Omobono Tenni, pur con qualche ottima esperienza in auto (fu quinto alla Mille Miglia del 1936 con una Maserati), ha legato il suo nome alle due ruote ed in particolare alla Moto Guzzi. Tra le tante competizioni vinte spicca il Tourist Trophy del 1937, che si corre sulle tormentate strade dell’Isola di Man, con la Guzzi 250.
Entrambi dopo la fine del secondo conflitto mondiale sono ormai in declino ma ancora capaci di recitare un ruolo da protagonista. Si iscrivono al Gran Premio di Svizzera che si corre sul circuito stradale di Bremgarten, nei pressi di Berna. All’epoca non era infrequente che auto e moto corressero negli stessi giorni sullo stesso tracciato. Il 1° luglio 1948 è un giovedì e sono in programma le prove libera della gara che si disputerà nel fine settimana.

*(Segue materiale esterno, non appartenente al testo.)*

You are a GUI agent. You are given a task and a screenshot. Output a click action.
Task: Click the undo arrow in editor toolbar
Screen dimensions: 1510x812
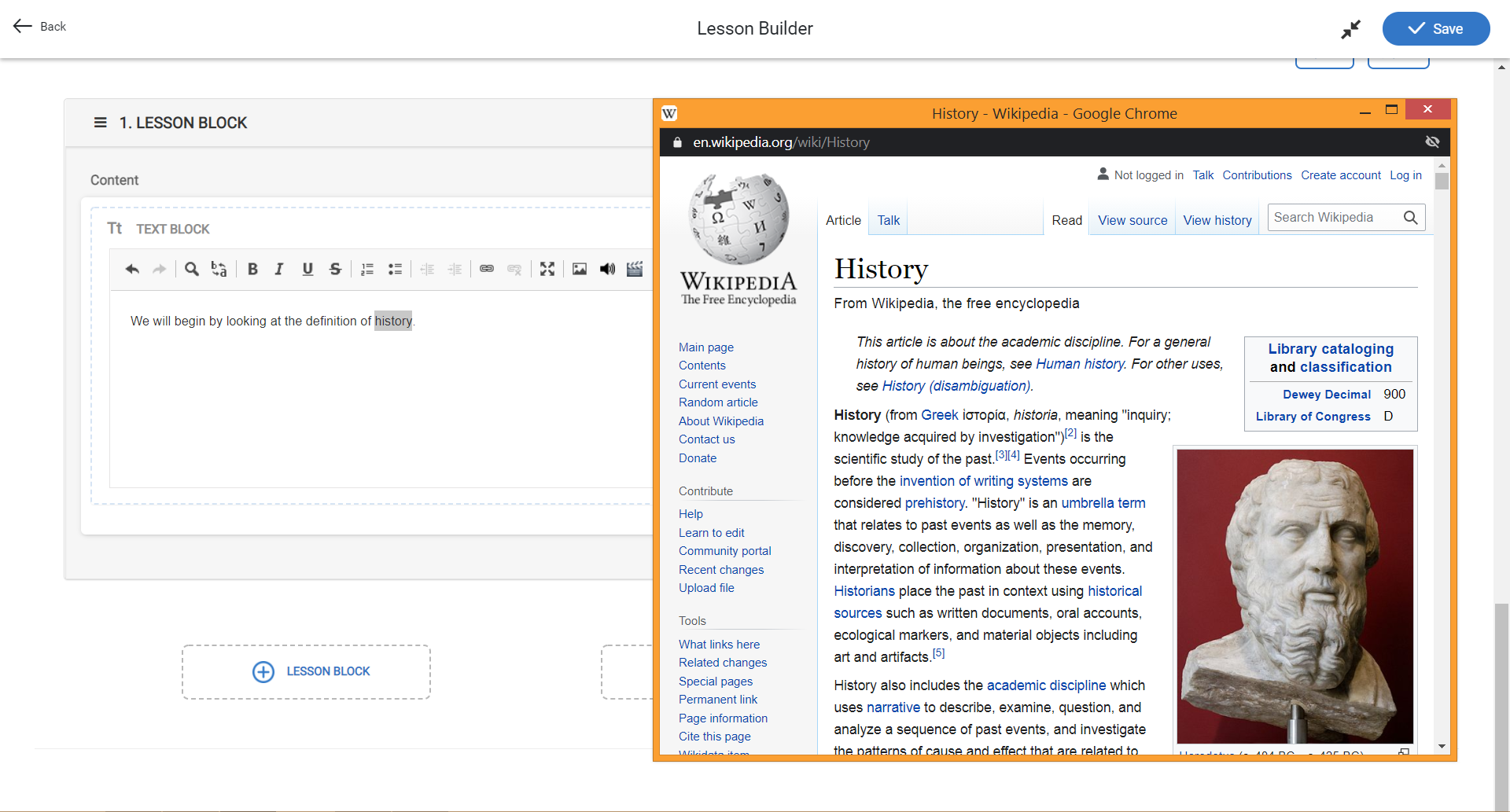point(132,270)
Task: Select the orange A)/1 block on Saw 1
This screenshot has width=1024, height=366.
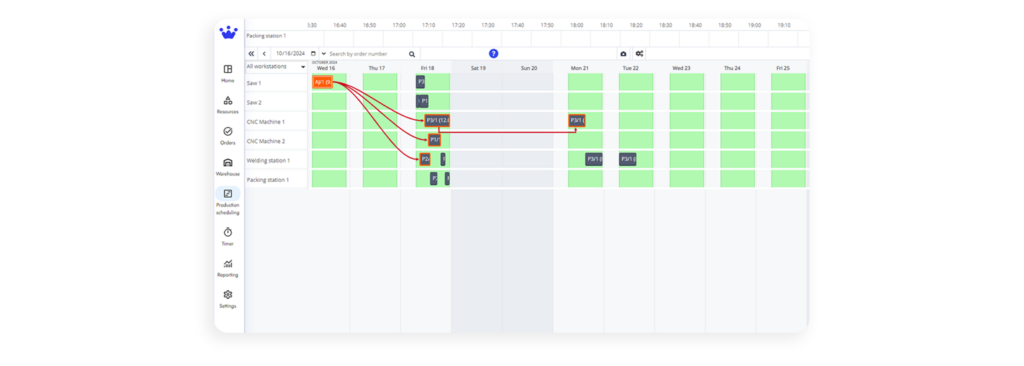Action: 323,82
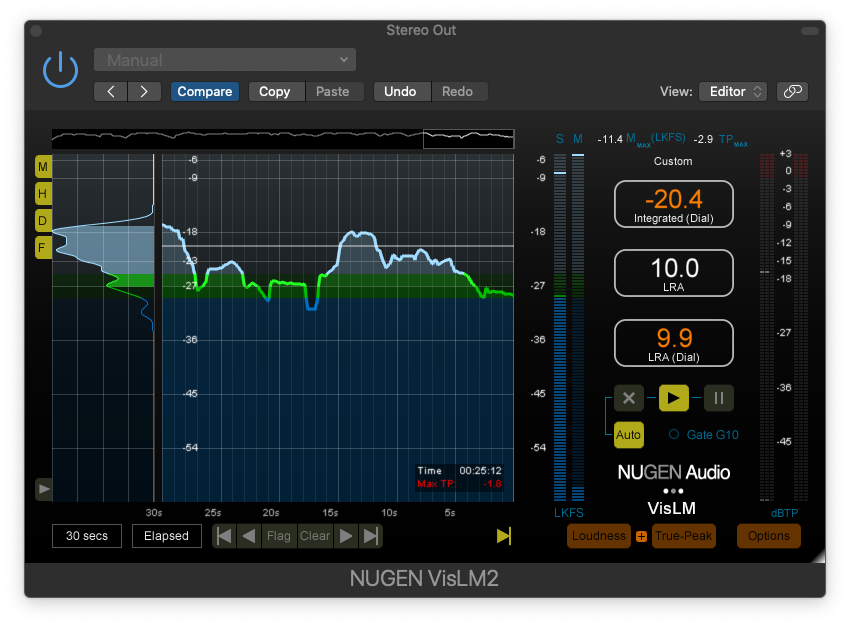Open the Loudness settings tab
Image resolution: width=850 pixels, height=626 pixels.
click(x=599, y=536)
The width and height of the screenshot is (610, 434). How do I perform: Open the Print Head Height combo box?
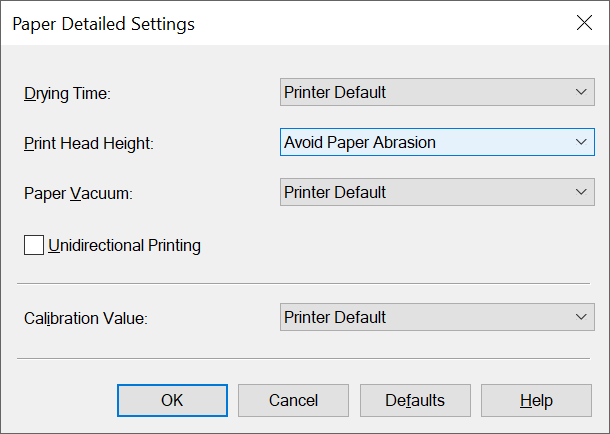425,142
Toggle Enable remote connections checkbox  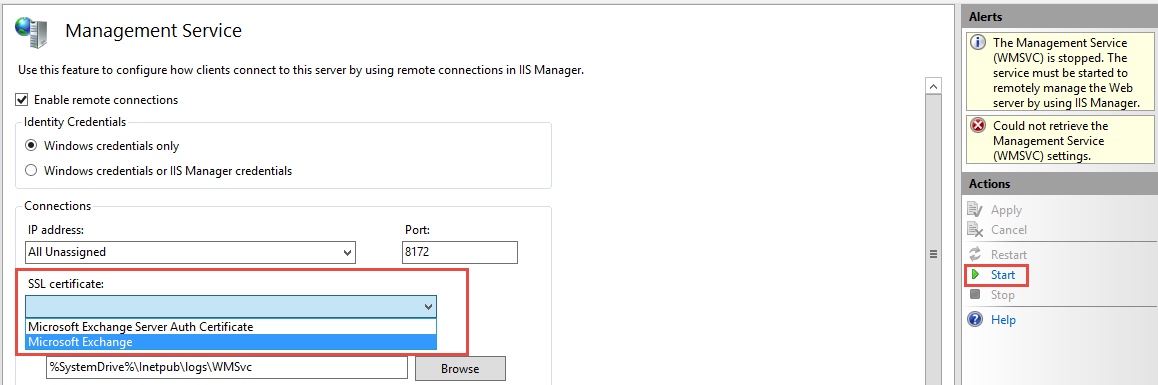pyautogui.click(x=22, y=99)

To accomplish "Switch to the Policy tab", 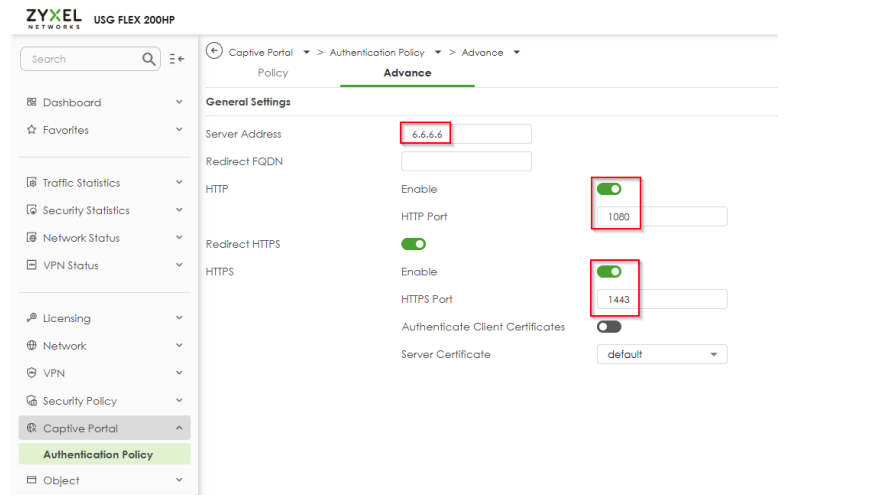I will [273, 73].
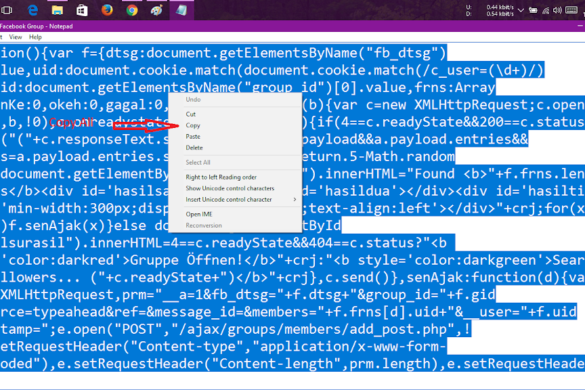Viewport: 585px width, 390px height.
Task: Launch the Windows Store taskbar icon
Action: pos(82,10)
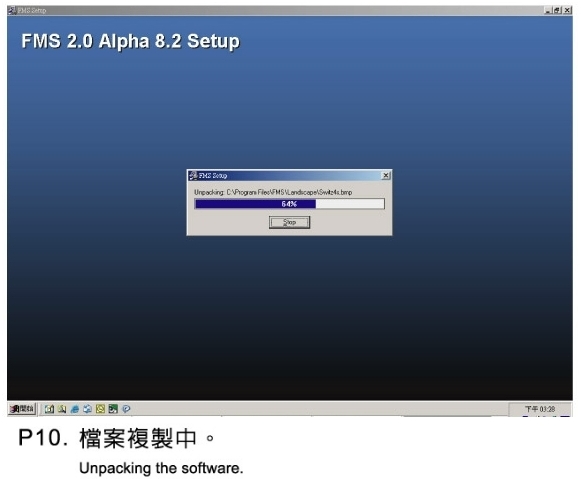This screenshot has width=582, height=485.
Task: Click the yellow quick launch icon
Action: click(100, 409)
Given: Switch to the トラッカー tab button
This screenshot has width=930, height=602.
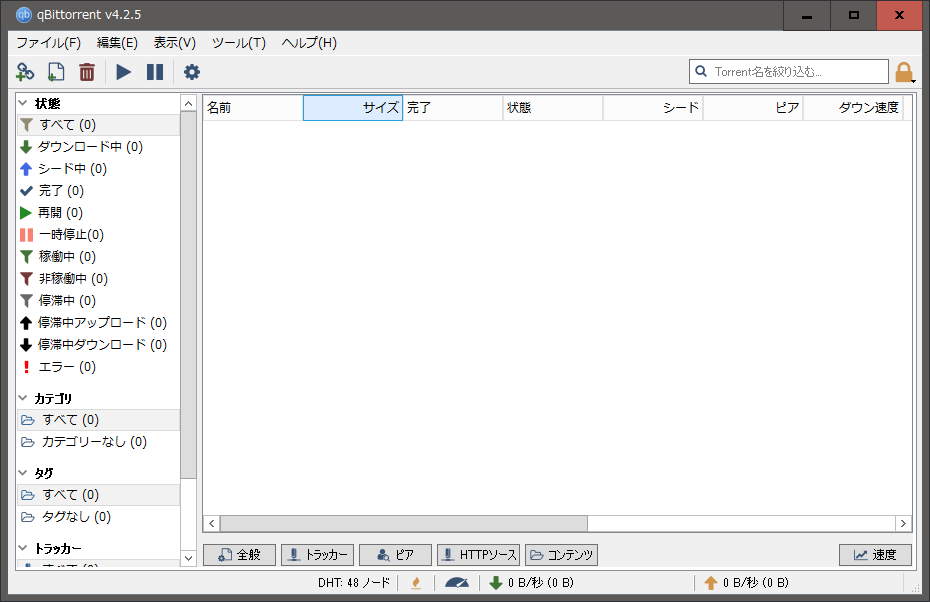Looking at the screenshot, I should (x=317, y=555).
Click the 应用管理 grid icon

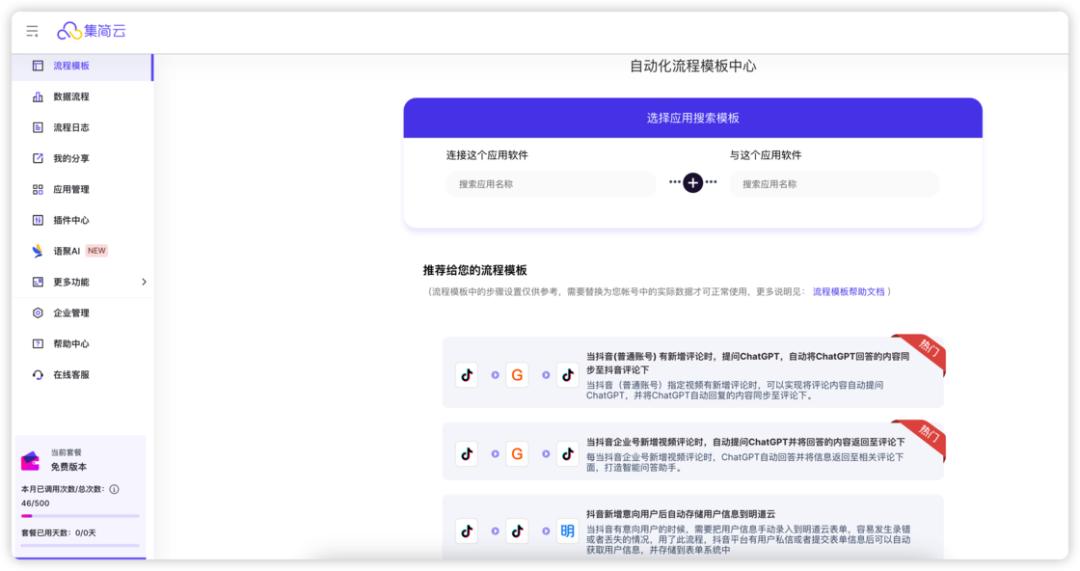[x=38, y=190]
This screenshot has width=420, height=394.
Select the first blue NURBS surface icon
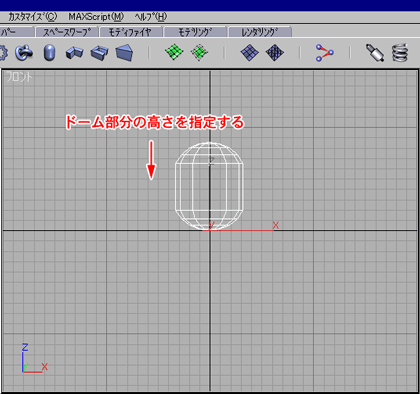tap(250, 53)
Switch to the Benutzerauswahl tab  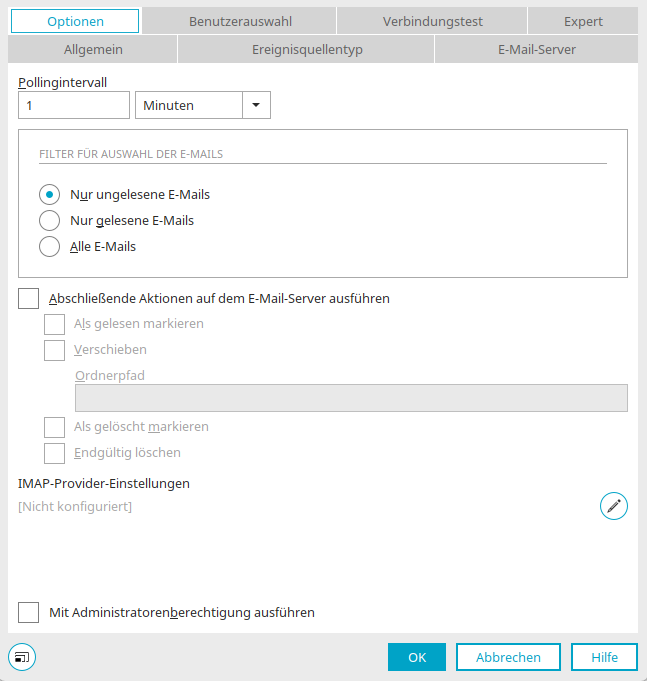(239, 21)
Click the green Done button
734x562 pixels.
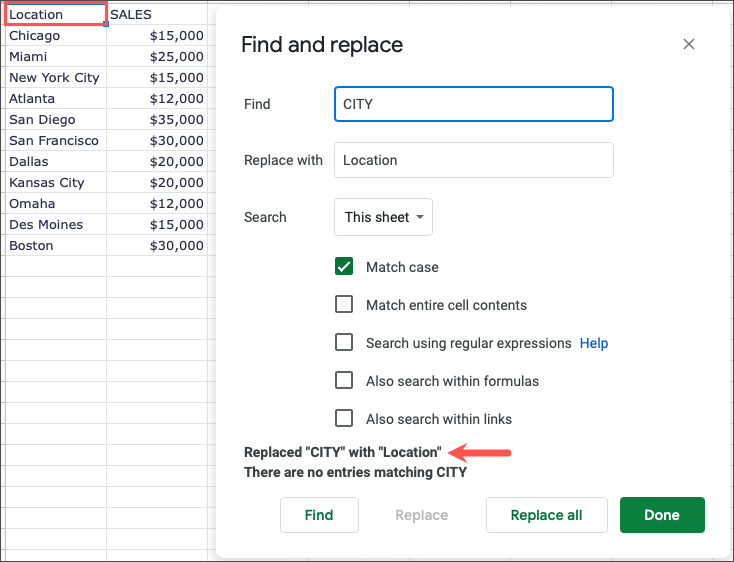pyautogui.click(x=662, y=515)
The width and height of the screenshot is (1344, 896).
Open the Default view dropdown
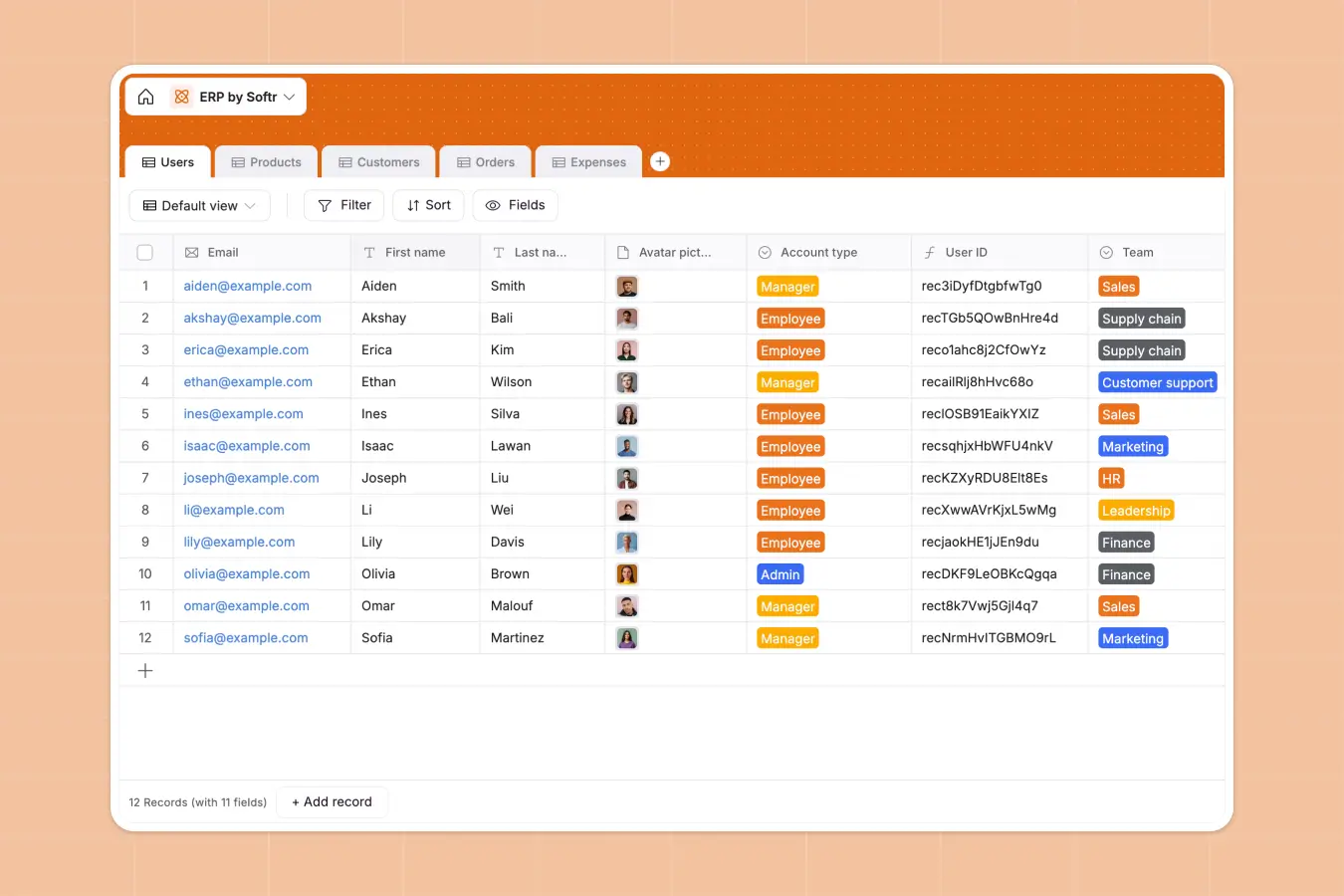click(199, 205)
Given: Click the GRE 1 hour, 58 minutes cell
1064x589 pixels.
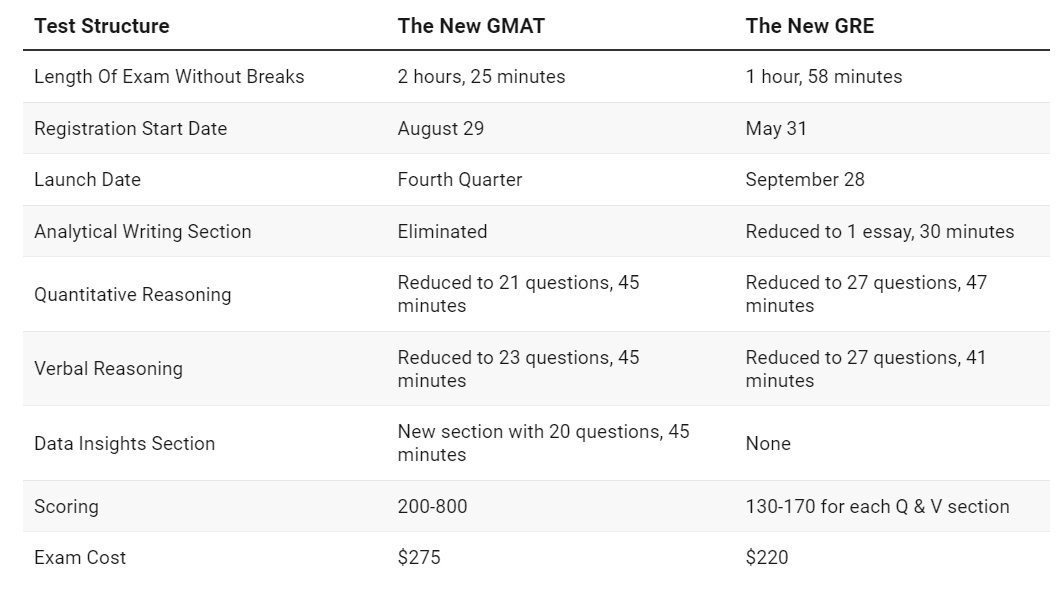Looking at the screenshot, I should point(823,77).
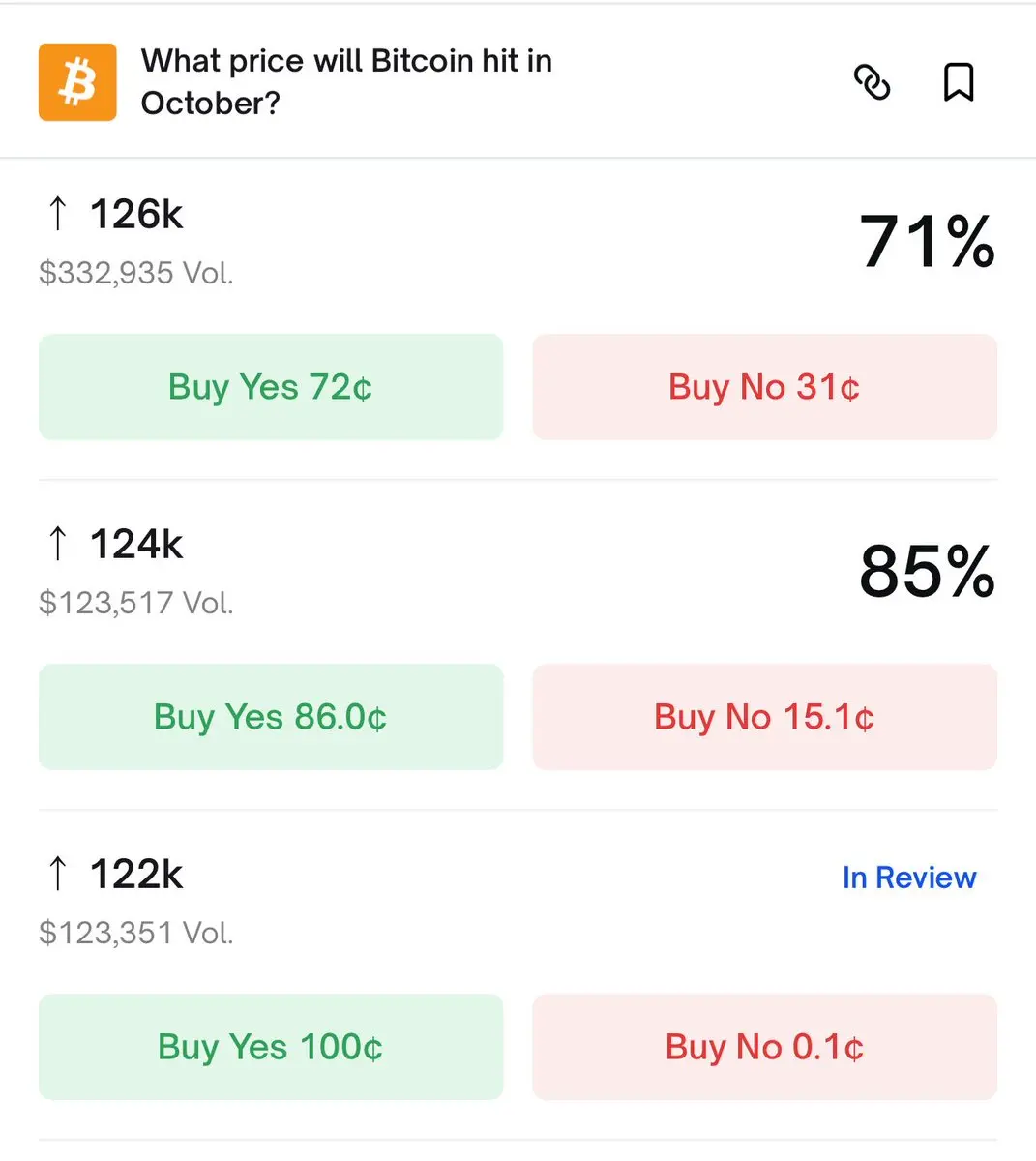Copy market link with chain icon

click(x=872, y=82)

Tenni è iscritto con la nuova Guzzi 250 Bicilindrica ma decide di girare, per prendere familiarità con il tracciato lungo poco più di sette chilometri, con la collaudata Albatros 250. L’asfalto è bagnato per la pioggia caduta in mattinata. Sono circa le 14: Tenni fa un primo giro ed inizia il secondo ma alla curva Eymatt, dove il tracciato sta per iniziare il “ritorno” verso il rettilineo principale, la pedana destra della moto s’impunta nell’asfalto sbalzando il pilota italiano contro un albero; l’impatto è tremendo e per Tenni, da anni residente a Treviso, non c’è scampo. Muore per frattura del cranio durante il trasporto all’ospedale. Si pensò che avesse piegato troppo verso destra ma nelle ore successive si fece strada anche una seconda ipotesi: uno svenimento improvviso dato che prima di iniziare il giro di prova, il corridore aveva accusato un malessere e dolori di stomaco. La sua squadra gli aveva consigliato di rimandare le prove all’indomani ma lui saltò sulla moto affermando di volersi allenare ad ogni costo.
Lo sgomento è enorme, così come il dolore ma le prove non si fermano. Qualche ora dopo, sono le 19, tocca alle automobili girare sul tracciato elvetico. Varzi è iscritto con un’Alfa Romeo Alfetta 158 e piove quando entra in pista per saggiare l’asfalto. Fa un giro, torna ai box, da ai suoi meccanici gli occhiali e chiede un impermeabile per ripararsi dalla pioggia. Riparte ma non arriva al punto fatale al collega italiano: poco prima della Eymattkurve, nel tratto in discesa compreso tra la passerella Eicholz e le tribune Jorden, per la pioggia perde il controllo della sua Alfetta che con la parte anteriore urta contro una barriera in legno a bordo strada. L’Alfa inizia a volare, compie parecchi giri su sé stessa prima di capovolgersi e schiantarsi a terra. Achille Varzi rimane sotto la pesante vettura e riporta la frattura del cranio. Qualche secondo dopo arriva Louis Chiron che frena a stento, salta giù dalla macchina e corre in soccorso dell’italiano ma per Achille non c’è più nulla da fare.
L’Italia perde due campioni, ma prima di tutto due uomini di valore.